**RECORDS FOR THE EXERCISE:**
[Start of Attachment]

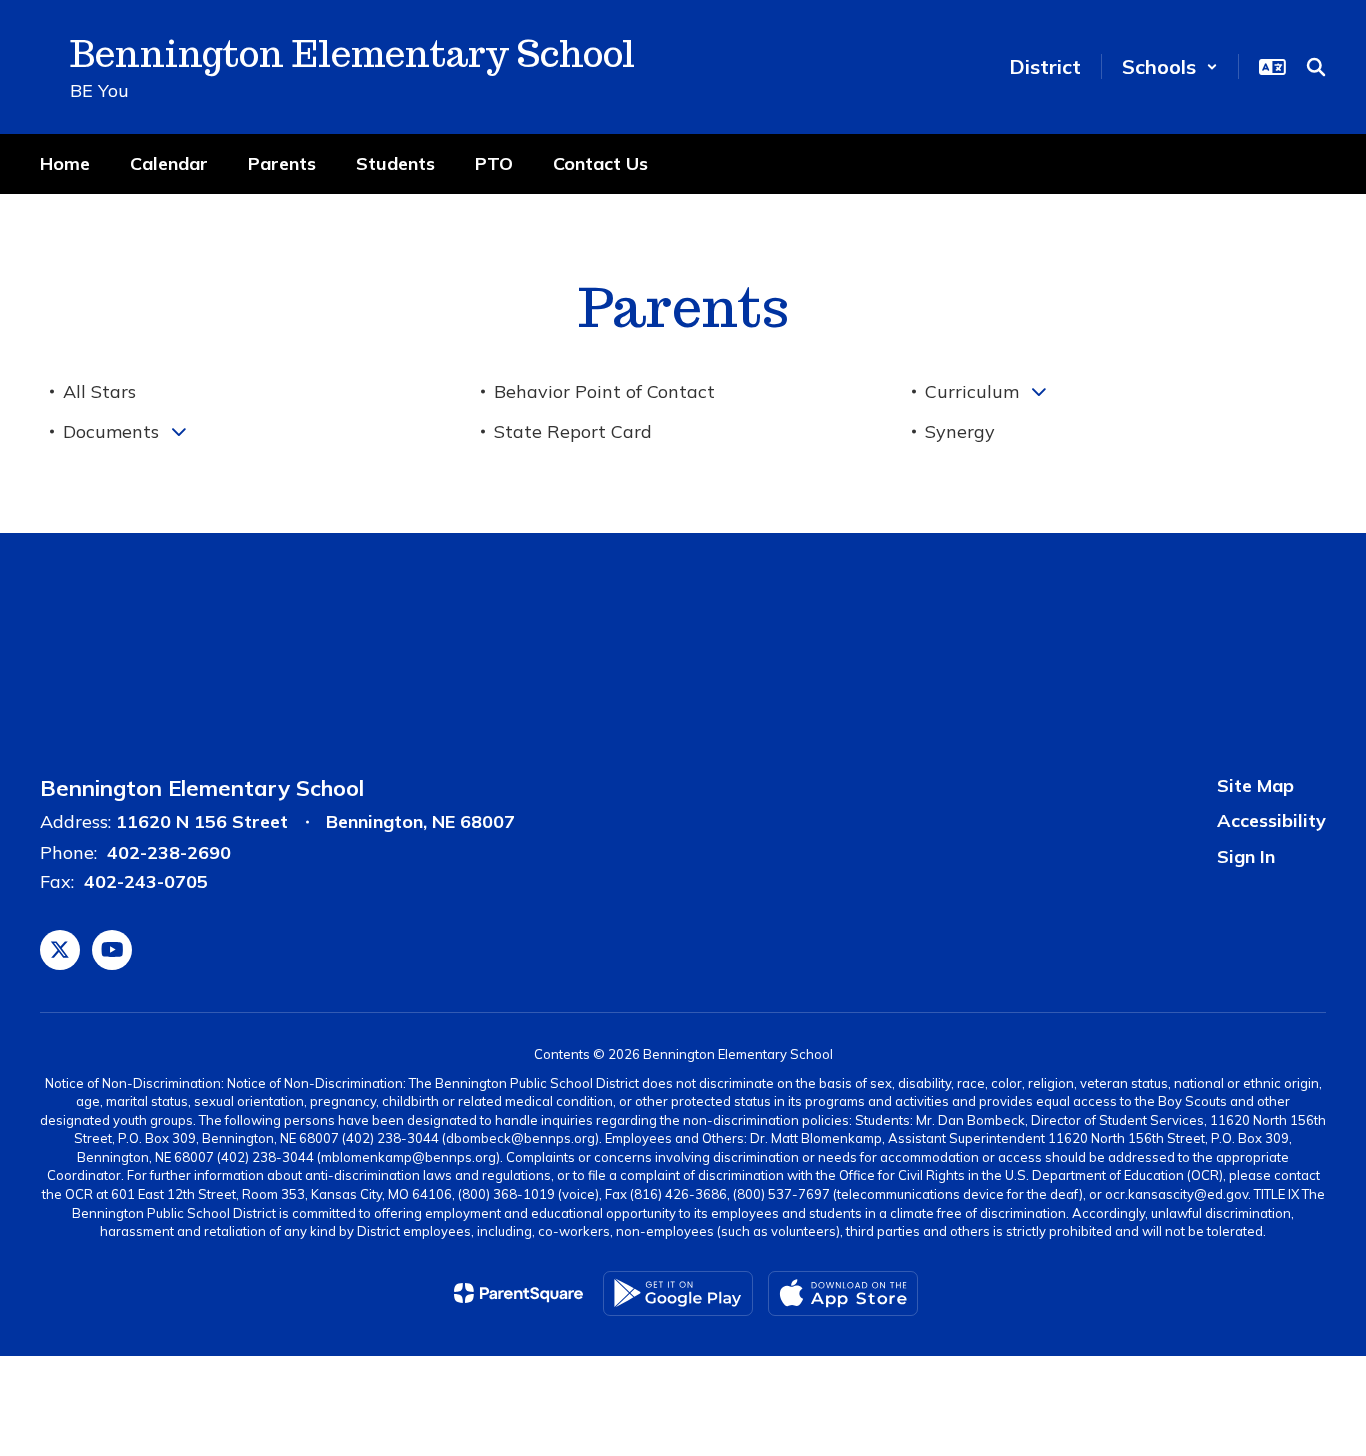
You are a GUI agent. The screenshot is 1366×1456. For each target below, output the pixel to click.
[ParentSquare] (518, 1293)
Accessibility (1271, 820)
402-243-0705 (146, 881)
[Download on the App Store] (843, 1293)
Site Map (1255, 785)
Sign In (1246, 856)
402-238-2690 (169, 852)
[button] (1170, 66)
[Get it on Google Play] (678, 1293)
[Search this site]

[End of Attachment]

**EXERCISE DETAILS:** Without the pictures, copy out each entry exactly as it stands.

**SOLUTION BELOW:**
You are a GUI agent. The screenshot is 1366×1456. For each target below, output the pixel to click.
[ParentSquare] (518, 1293)
Accessibility (1271, 820)
402-243-0705 (146, 881)
[Download on the App Store] (843, 1293)
Site Map (1255, 785)
Sign In (1246, 856)
402-238-2690 (169, 852)
[button] (1170, 66)
[Get it on Google Play] (678, 1293)
[Search this site]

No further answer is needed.